### [Recorded information]
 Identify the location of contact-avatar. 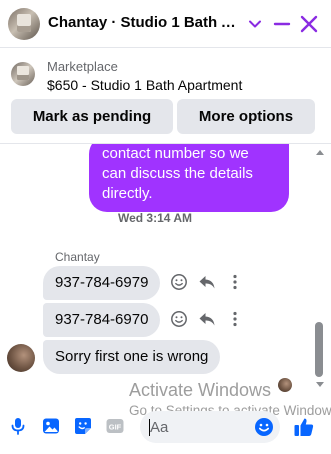
(24, 24).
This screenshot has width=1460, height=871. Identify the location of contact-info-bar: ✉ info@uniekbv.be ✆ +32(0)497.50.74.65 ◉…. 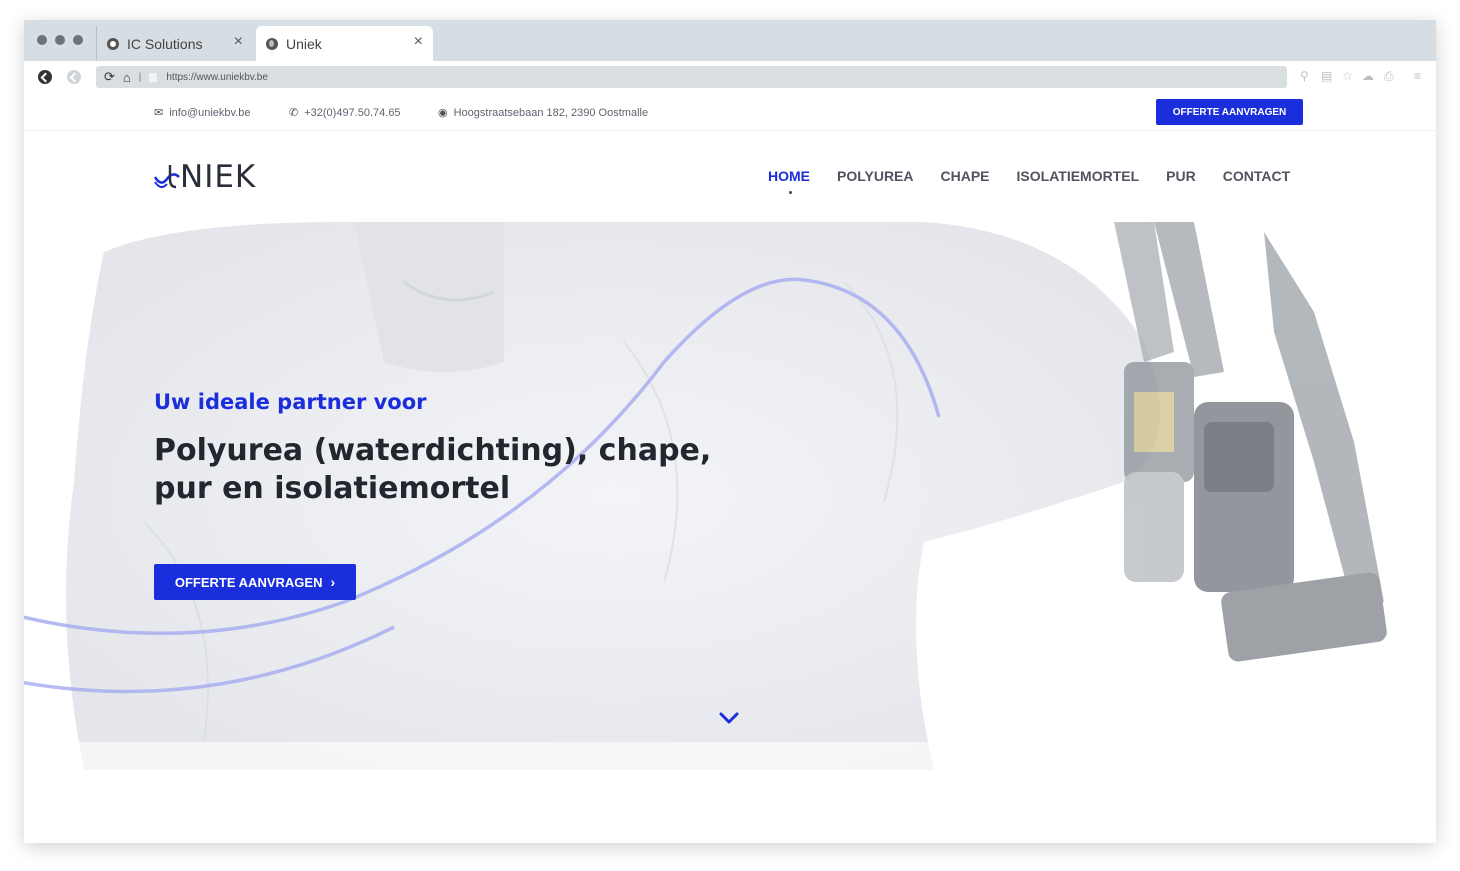
(730, 112).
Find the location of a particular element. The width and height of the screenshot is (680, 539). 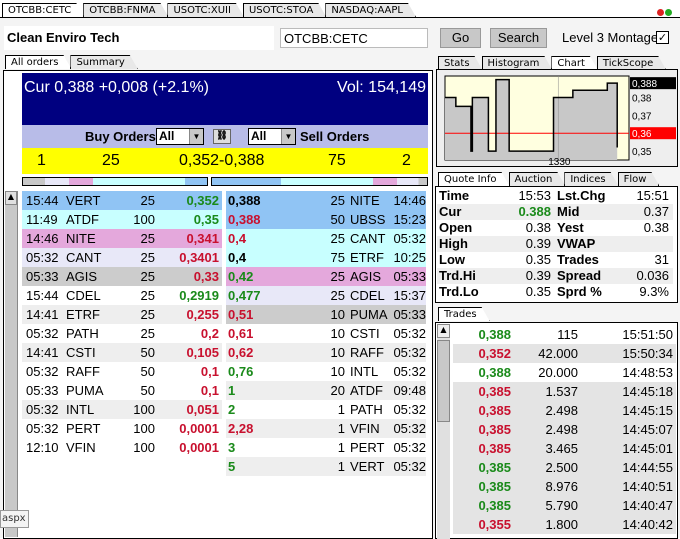

order-price: 0,388 is located at coordinates (244, 200).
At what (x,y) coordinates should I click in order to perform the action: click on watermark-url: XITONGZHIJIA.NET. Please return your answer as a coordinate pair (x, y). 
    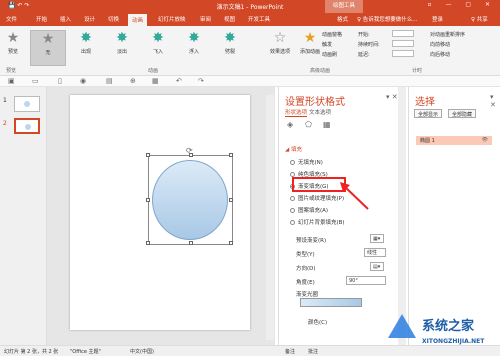
    Looking at the image, I should click on (454, 342).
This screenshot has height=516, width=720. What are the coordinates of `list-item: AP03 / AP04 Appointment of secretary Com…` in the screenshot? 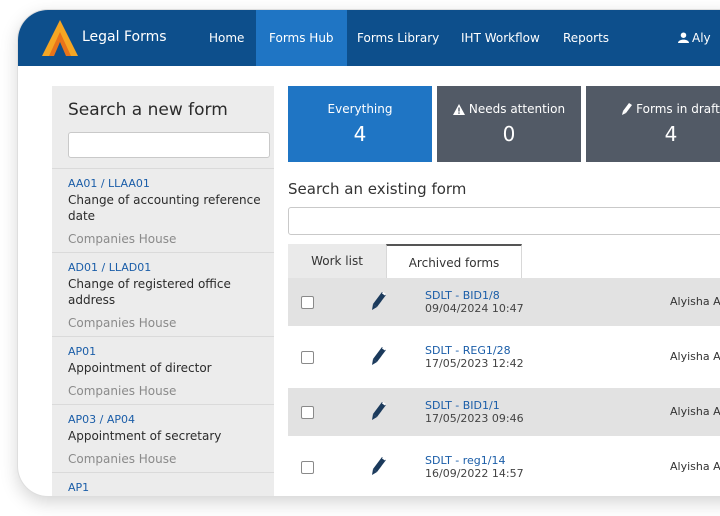 It's located at (163, 438).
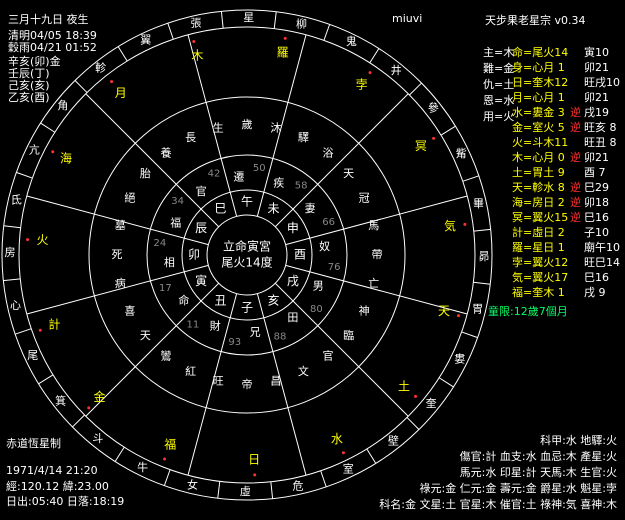  I want to click on mansion-label: 危, so click(298, 486).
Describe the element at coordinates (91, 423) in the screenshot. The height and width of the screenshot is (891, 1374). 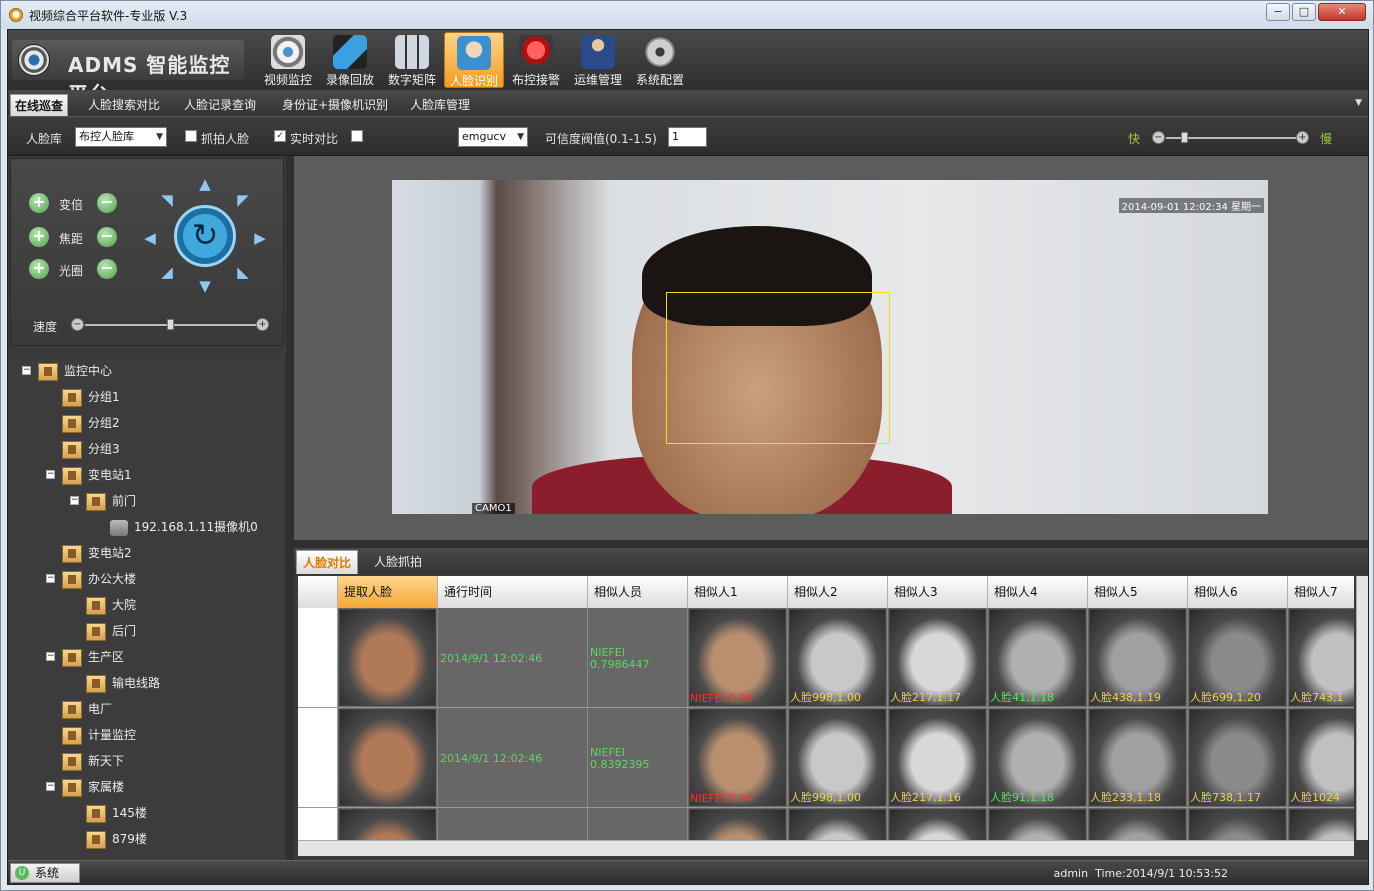
I see `tree-node: 分组2` at that location.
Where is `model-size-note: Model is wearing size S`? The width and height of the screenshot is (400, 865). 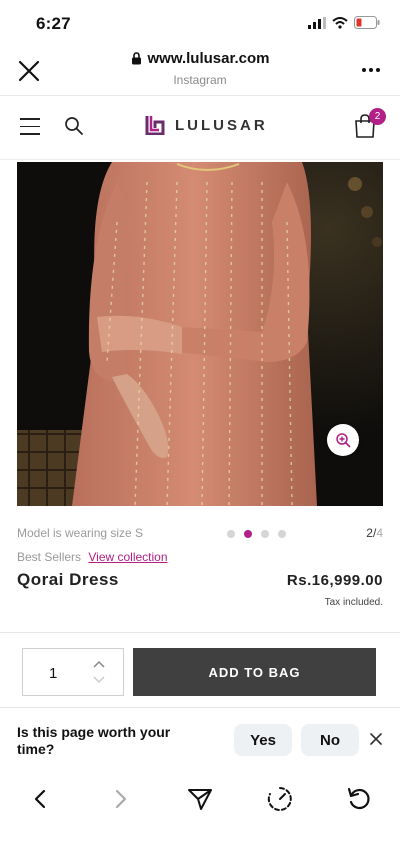 model-size-note: Model is wearing size S is located at coordinates (80, 533).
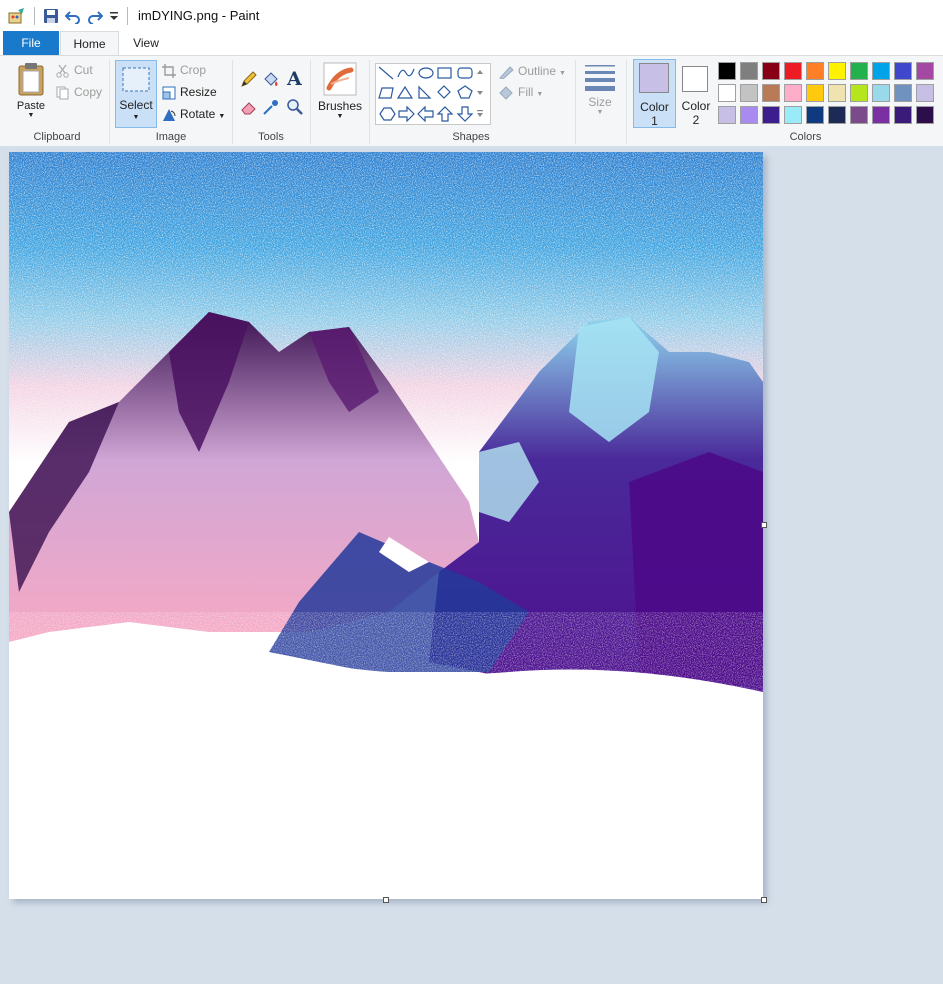  What do you see at coordinates (520, 92) in the screenshot?
I see `fill-button: Fill ▼` at bounding box center [520, 92].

### [Your goal]
Rewrite the items from the line with "This screenshot has width=1460, height=871." to the line with "order-price: 0,388 is" as a two-column CSV headed item and answer, one row per item, with each field quoted and any line breaks replaced by spaces. Leave out the pictures.

### [Solution to this exercise]
item,answer
"This screenshot has width=1460, height=871. Identify the location of contact-info-bar: ✉ info@uniekbv.be ✆ +32(0)497.50.74.65 ◉….","(730, 112)."
"Find the location of a particular element. The width and height of the screenshot is (680, 539).","order-price: 0,388 is located at coordinates (244, 200)."